Sunday 13 February 2022

Wheels - 4; New Bearings, Brakes and Tyres

I pretty much just followed the manual to replace the wheel bearings. 

But I did have a few little issues. Firstly, I hadn't realised that there are actually 3 bearings in the back wheel - 2 in the hub and another in the QD sprocket carrier / brake. I had to wait for (yet another!) parcel delivery.

On the back wheel, I struggled to get the second hub bearing out. There is a distance piece between the two bearings and a cutout which should let you get a drift onto the inner race of the second bearing but I just couldn't get enough purchase/force onto it that way (it has been sat there for probably 60 years!)

My solution was to use a "Rawlplug" Expanding masonry bolt - by inserting it through the bearing and then expanding it I could then get a drift onto the back of the bolt and drive it out from the other side - worked a treat!

 

The final issue I had was that the front bearings can bind up if the inner race is preloaded against the hub. This happened to me and the tip I got from one of the forums was to undo the retaining nut and tap the axle on the opposite side - this just eased the bearing back off the shoulder and stopped it binding.

I haven't really done much refurbishment of the brakes; just serviced them really, making sure that all of the pivots and operating arms were free to move and greased up etc.  Obviously I took all the precautions about old brake dust etc as I was stripping and cleaning them. 

The brake linings are still quite thick, so I'm going to see how they perform before I decide whether to fit new linings or not. It may be an early upgrade! The drums are also in good condition so I just cleaned those up.

More work was needed on the rear. The brake drum is in a unit with the rear sprocket and also includes the cush drive rubbers. This allows the rear wheel to be removed from the bike (e.g. to repair a puncture) while the unit stays attached to the swinging arm and you don't have to touch the chain and brake adjustments etc. The sprocket teeth still have some life left in them so I'm leaving for now, but cleaned up everything and repainted. The cush drive rubbers are 60 years old so I concluded that they probably wouldn't have much "cush" left in them and fitted new ones!

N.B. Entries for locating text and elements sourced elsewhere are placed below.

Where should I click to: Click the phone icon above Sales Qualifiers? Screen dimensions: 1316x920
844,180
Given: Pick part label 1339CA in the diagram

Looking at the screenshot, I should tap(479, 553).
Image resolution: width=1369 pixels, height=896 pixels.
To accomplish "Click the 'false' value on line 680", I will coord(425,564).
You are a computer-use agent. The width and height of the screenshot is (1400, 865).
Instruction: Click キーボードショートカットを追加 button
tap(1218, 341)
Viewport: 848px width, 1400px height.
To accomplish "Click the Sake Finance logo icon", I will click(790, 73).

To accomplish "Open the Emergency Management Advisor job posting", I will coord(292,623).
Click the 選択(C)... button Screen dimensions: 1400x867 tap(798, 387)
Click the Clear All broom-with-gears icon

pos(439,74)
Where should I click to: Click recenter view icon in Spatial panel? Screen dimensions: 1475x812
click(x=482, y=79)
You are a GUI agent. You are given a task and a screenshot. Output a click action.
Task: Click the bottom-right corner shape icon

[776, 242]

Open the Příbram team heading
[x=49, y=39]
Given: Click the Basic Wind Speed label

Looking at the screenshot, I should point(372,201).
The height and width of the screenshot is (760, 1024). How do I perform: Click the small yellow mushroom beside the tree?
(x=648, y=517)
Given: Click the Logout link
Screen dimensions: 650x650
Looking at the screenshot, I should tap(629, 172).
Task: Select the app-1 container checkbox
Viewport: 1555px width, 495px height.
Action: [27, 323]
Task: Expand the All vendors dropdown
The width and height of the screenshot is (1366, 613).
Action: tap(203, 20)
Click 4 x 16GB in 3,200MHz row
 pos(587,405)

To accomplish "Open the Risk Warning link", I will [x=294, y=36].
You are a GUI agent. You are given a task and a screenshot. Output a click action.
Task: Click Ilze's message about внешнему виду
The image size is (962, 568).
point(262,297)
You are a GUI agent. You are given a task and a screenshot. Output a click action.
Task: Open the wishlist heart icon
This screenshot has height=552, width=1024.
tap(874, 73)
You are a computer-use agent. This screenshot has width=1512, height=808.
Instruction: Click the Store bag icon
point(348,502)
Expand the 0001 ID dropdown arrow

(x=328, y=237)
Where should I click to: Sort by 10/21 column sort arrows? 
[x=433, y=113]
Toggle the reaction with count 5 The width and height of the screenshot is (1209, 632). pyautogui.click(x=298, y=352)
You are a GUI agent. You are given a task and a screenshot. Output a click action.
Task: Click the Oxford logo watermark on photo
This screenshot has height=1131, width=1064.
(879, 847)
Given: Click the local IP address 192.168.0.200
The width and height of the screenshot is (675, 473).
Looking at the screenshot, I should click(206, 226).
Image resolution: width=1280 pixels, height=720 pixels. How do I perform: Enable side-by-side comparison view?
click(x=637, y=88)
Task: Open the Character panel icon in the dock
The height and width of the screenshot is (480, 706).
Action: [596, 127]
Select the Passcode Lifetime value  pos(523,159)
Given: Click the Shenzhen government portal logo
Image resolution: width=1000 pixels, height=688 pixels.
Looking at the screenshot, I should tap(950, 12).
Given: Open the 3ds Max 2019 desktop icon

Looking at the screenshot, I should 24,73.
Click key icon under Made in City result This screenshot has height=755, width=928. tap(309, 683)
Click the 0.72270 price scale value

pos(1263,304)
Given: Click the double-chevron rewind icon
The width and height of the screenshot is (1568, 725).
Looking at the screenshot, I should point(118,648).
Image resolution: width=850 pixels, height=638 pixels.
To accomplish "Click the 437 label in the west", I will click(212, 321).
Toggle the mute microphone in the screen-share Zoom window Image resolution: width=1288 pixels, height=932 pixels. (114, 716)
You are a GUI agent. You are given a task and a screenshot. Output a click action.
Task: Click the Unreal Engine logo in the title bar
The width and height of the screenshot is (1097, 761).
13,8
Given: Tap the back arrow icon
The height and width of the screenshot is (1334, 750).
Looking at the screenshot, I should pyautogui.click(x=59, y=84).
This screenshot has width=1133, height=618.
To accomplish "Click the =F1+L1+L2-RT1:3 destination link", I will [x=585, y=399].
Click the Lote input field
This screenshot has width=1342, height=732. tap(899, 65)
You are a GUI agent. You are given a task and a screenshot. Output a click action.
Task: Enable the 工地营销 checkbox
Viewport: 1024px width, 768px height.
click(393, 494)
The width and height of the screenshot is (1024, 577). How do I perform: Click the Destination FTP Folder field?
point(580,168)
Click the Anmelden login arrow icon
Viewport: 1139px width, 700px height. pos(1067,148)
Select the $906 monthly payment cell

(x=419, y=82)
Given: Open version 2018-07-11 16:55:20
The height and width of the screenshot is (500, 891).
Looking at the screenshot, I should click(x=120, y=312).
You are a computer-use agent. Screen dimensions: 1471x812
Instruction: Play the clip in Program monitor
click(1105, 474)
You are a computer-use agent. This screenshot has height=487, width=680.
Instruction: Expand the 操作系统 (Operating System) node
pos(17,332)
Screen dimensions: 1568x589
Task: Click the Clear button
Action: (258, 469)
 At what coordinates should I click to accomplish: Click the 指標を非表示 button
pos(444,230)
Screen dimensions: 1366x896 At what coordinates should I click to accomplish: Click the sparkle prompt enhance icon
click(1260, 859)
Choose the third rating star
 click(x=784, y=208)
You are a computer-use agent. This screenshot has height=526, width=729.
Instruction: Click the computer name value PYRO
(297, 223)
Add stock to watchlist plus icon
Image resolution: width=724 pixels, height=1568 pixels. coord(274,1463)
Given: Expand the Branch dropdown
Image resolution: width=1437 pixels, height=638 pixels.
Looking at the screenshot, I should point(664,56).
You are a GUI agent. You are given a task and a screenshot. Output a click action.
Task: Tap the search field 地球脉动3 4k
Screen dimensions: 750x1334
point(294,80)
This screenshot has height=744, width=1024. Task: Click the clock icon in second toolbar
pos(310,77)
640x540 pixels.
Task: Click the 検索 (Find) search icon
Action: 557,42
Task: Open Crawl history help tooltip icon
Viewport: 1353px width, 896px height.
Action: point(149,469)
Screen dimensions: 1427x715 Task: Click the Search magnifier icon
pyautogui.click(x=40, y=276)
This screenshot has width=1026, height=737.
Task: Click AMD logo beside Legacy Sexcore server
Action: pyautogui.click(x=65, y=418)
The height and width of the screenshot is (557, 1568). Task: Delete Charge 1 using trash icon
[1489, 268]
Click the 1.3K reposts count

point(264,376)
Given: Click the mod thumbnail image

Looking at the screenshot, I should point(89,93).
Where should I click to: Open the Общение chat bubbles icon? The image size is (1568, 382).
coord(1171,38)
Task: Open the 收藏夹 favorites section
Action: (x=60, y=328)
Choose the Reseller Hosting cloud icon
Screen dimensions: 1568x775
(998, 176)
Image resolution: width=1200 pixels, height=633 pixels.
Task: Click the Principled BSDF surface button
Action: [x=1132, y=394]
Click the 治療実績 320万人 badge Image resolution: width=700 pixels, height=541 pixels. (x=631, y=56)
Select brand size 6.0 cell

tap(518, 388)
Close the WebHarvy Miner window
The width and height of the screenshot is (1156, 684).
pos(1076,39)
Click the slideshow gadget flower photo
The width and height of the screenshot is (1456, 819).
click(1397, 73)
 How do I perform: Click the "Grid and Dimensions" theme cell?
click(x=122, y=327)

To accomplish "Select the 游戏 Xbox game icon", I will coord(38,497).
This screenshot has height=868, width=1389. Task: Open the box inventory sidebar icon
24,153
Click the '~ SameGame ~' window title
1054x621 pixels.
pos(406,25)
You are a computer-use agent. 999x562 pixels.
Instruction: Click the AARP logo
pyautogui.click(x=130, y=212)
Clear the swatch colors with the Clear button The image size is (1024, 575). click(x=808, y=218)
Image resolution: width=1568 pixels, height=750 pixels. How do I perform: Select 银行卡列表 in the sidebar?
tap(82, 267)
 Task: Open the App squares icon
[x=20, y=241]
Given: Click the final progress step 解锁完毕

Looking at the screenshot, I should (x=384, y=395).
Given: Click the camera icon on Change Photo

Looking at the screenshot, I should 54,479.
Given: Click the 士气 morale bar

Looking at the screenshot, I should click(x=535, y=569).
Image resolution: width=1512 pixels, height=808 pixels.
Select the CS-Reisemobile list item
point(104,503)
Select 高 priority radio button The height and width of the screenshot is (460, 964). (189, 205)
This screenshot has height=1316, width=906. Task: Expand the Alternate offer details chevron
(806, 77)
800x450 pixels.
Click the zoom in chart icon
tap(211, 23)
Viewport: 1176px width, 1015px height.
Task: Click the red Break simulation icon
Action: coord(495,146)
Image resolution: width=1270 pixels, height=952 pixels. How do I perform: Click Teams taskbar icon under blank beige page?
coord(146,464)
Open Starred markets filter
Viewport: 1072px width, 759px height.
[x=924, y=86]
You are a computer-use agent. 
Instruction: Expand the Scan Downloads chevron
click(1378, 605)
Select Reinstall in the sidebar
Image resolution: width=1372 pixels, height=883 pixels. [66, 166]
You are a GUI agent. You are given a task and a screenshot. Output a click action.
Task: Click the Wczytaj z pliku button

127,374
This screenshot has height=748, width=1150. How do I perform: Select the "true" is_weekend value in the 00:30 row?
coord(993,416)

I also reinstalled the brake light switch on the frame and have fitted a new brake lever pivot. I think the original was probably bent in an "off" and had been replaced by a motley collection of bolts, washers and nuts!

"QD" brake/sprocket unit reinstalled in the swinging arm.



Cheap tyres are available in "classic" tread patterns and sizes, but I decided to go for something decent and ordered Avon Speedmaster (front) and Safety Mileage II (rear). These use the original tread pattern but I think a more modern rubber compound. They get good reviews anyway. A(nother) nice parcel arrived.


New rim tapes were installed and the tyres went on OK. After the trauma of my last attempt at fitting new tyres some years ago, I did a bit of You Tube research this time before I started! The secret in my case was to slightly inflate the inner tubes first and fit them into the tyre BEFORE you start to get the first side bead onto the rim. After that, it's mostly a case of making sure that the beads are well down into the well of the rim to make sure that you have as much bead to play with as possible when you are levering the last part on.

I've seen videos showing that you might need to inflate to high pressure to seat the beads correctly, but mine seem to be evenly located looking at the lines around the tyre wall. If necessary, I can look at that once on the road.

I like this photo comparing the old and new wheels:



The shed has been painted since I started as well!!